飛ぶ鳥を落とす勢いで成長を続けるNetflixはついに2020年末、有料会員数が2億366万人に達したそうです。この爆上げ躍進は私も肌で実感しています。というのも初期はNetflixと言えば、一般の認知度ではちょっとマニアックな扱いでした。それがどうです、すっかり日常に溶け込み始めています。

そんなNetflixで日本ユーザーに人気なのが「韓国ドラマ」コンテンツです。2020年は社会現象になった『愛の不時着』を筆頭に、『梨泰院クラス』『サイコだけど大丈夫』など続々と韓国ドラマシリーズが投入され、配信されるたびに大人気に。破竹の勢いとはこのこと。日本のNetflixの視聴ランキング上位にはいつもアニメか韓国ドラマが並んでおり、すっかり見慣れた光景になりました。

その今やNetflix人気を支えているビッグな礎となっている「韓国ドラマ」ですが、その着火点となった最初の一作を知っているでしょうか。それが本作『キングダム』です。

2019年にNetflixで配信されたオリジナルの韓国ドラマシリーズ。そのシンプルなタイトルから日本の漫画で実写映画化もした『キングダム』を連想しそうですが、全然関係ありません。

こっちの韓国の『キングダム』は「The Kingdom of the Gods」という原作を実写ドラマ化したものです。

監督は『トンネル 闇に鎖された男』(2016年)の“キム・ソンフン”。脚本は売れっ子の脚本家と評判もいい“キム・ウニ”。韓国映画界は女性主体の作品に近年は急速に火がつき始めたので、この“キム・ウニ”という女性ライターの活躍もさらにアップするんじゃないでしょうか。

俳優陣は、『神と共に』シリーズでも大活躍していた“チュ・ジフン”を主人公に、『ハナ 奇跡の46日間』『空気人形』『クラウド アトラス』と各所で独特の名演を見せる“ペ・ドゥナ”、『悪人伝』の“キム・ソンギュ”、『エクストリーム・ジョブ』の“リュ・スンリョン”、『ハーストーリー』の“キム・ヘジュン”、『ビューティー・インサイド』の“キム・サンホ”、『国家が破産する日』の“ホ・ジュノ”などなど。
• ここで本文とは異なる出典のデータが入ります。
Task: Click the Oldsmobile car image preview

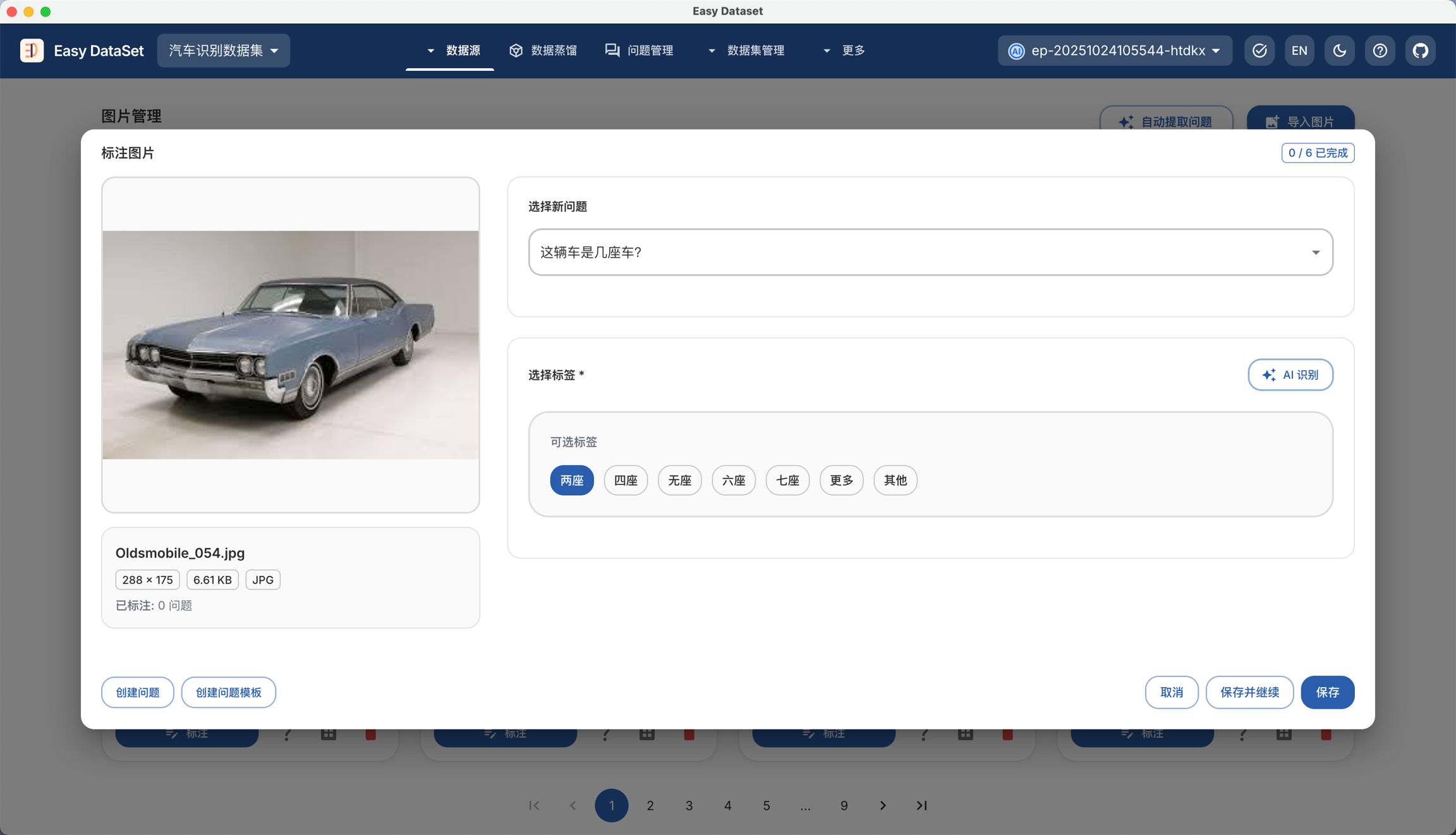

さらにサプライズで大物俳優が登場したり…。とにかく凄い顔ぶれ。

つまり、超豪華な製作陣です。そして実際に製作予算もなかなかのようで、韓国ドラマとしてこれまでなかったような破格のクオリティとなっています。

そして何よりも大事なのはその中身。本作は朝鮮王朝モノで、1592~1598年に起きた日本による朝鮮半島への侵略から3年後を舞台にしています。それだけなら、まあ、よくある韓国作品なのですが、それに加えて本作は「ゾンビ」作品なのです。コッテコテのゾンビ・パニック。この組み合わせが何よりも新鮮で楽しいです。
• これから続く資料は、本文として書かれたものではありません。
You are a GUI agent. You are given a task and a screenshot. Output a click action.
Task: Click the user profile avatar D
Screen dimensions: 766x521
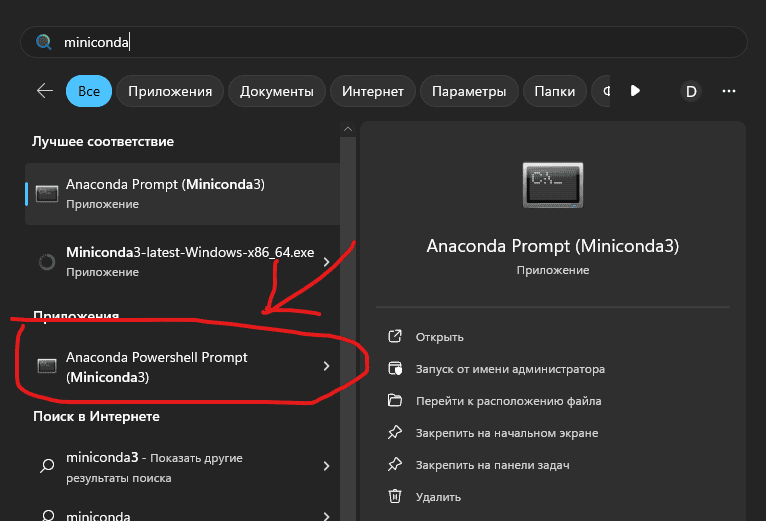pos(690,91)
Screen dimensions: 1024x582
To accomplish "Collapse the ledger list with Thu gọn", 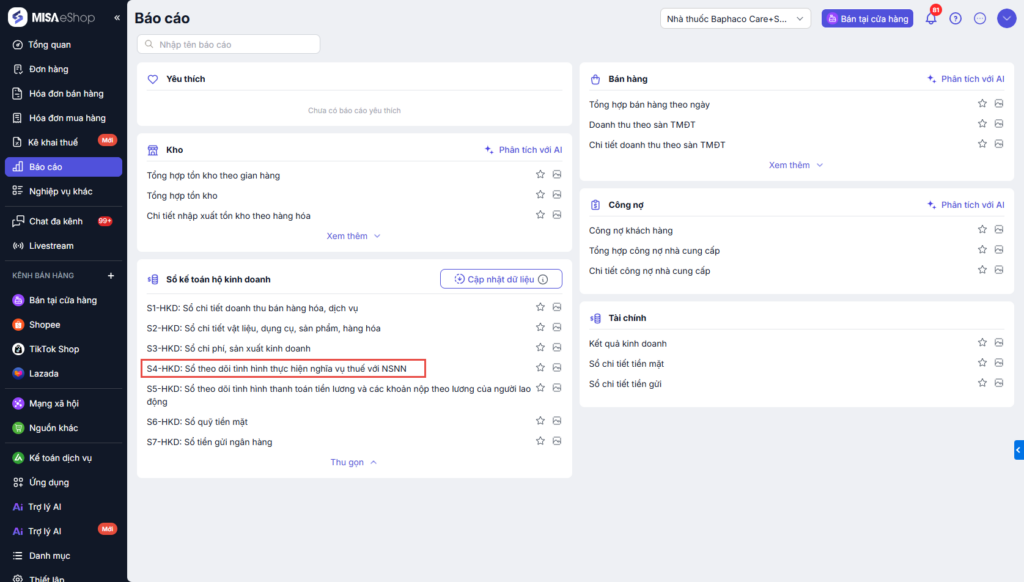I will pos(353,462).
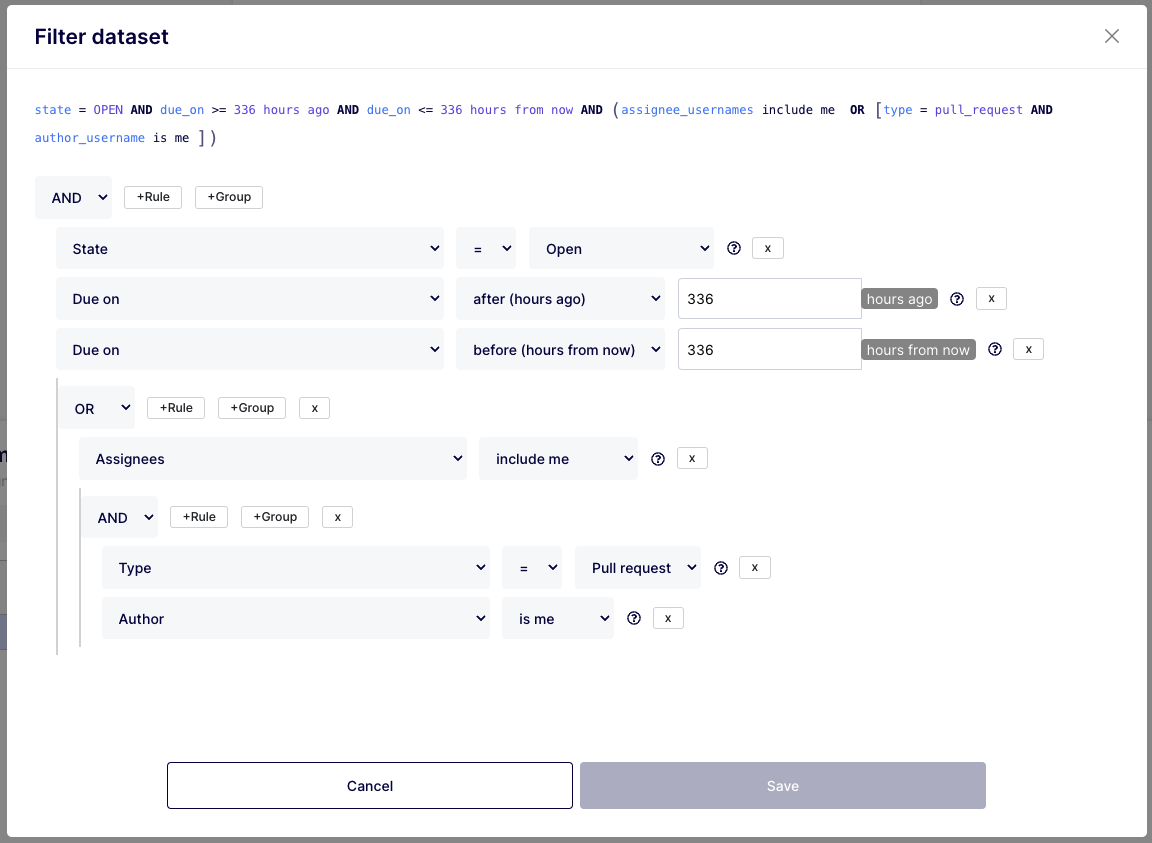
Task: Click help icon beside Assignees include me
Action: [x=658, y=459]
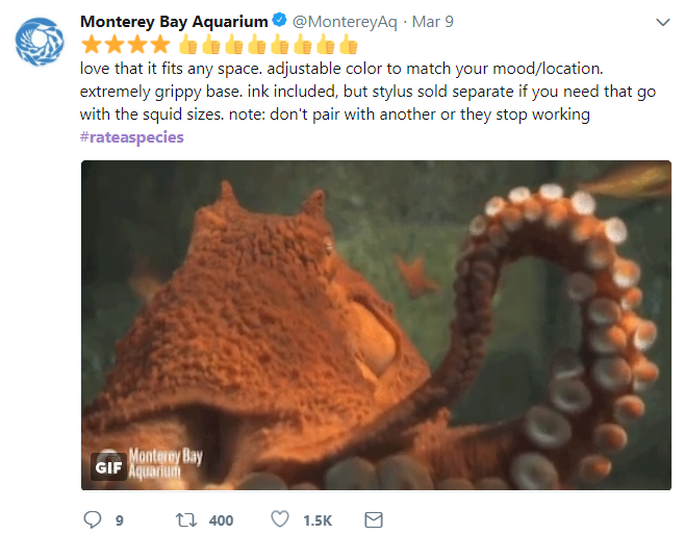The image size is (685, 534).
Task: Open the @MontereyAq handle link
Action: pyautogui.click(x=345, y=21)
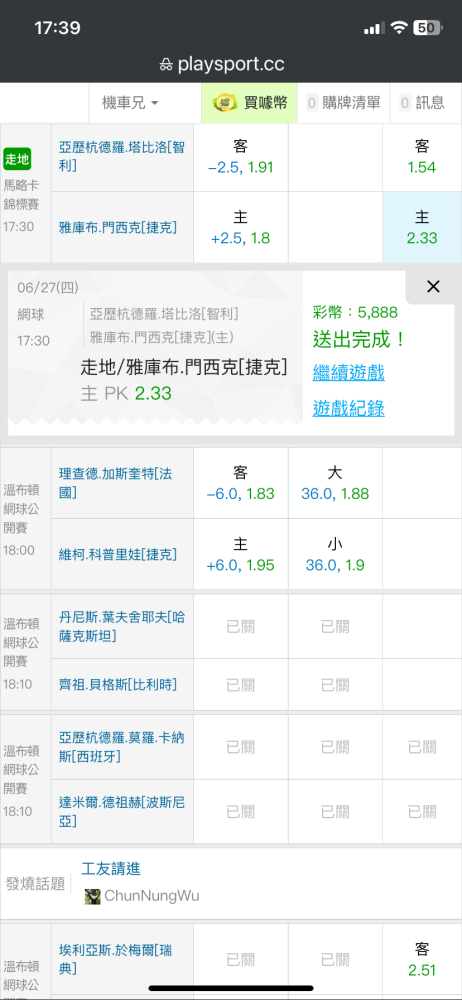Viewport: 462px width, 1000px height.
Task: Select 小 36.0, 1.9 under odds
Action: tap(335, 554)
韓国は今ではゾンビ作品大国になっており、これまたとてつもないラッシュが連発しています。2016年の『新感染 ファイナル・エクスプレス』に始まり、2020年は『#生きている』『新感染半島 ファイナル・ステージ』など絶好調。偶然ではあるのですけど、まるでコロナ禍を予期していたかのようなシンクロ具合でジャンルがムーブメントを引き起こしています。

このドラマ『キングダム』なんてもう、新型コロナウイルスのパンデミック前年に配信が始まったことは何かひとつの啓示だったのではないかと思うぐらいです。国家が疫病によって混沌の世界に変わっていく…これこそ2020年に起きてしまったことですからね。
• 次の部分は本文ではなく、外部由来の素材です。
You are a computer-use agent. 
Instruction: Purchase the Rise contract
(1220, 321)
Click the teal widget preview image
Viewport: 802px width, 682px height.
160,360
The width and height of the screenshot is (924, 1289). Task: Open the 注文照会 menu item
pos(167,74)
実際にドラマ『キングダム』はコロナ禍に臨むにあたって有益な教訓を与えてくれるストーリーでもあり、あらためて私たちはこういうゾンビ作品を観るべきだと思うのです。どうせフィクションでしょ?と全然バカにできないですよ…。

具体的には以下のような警告を私たちに教えてくれます。

①対策を小出しにしたり、初動が遅れたりすると大変なことになる
②非常事態になればなるほど権力者は醜悪になり、あてにならない
③想定よりも状況はもっと酷くなるものだと想定しておこう
④医療従事者はひたすら酷使される
⑤疫病よりも怖いのは性差別である
⑥第1波、第2波のあとは必ず第3波がくる

ほんと、ドラマ『キングダム』を日本の政府関係者もしっかり観ておくべきでしたね…(たぶん参考にしようともしないだろうけど)。

オススメ度のチェック

ひとり 4.5:エンタメの良作
友人 4.0:ジャンル好きは楽しい
恋人 4.0:ほどよいスリル
キッズ 3.5:人はいっぱい死ぬけど
↓ここからネタバレが含まれます↓

『キングダム』感想(ネタバレあり)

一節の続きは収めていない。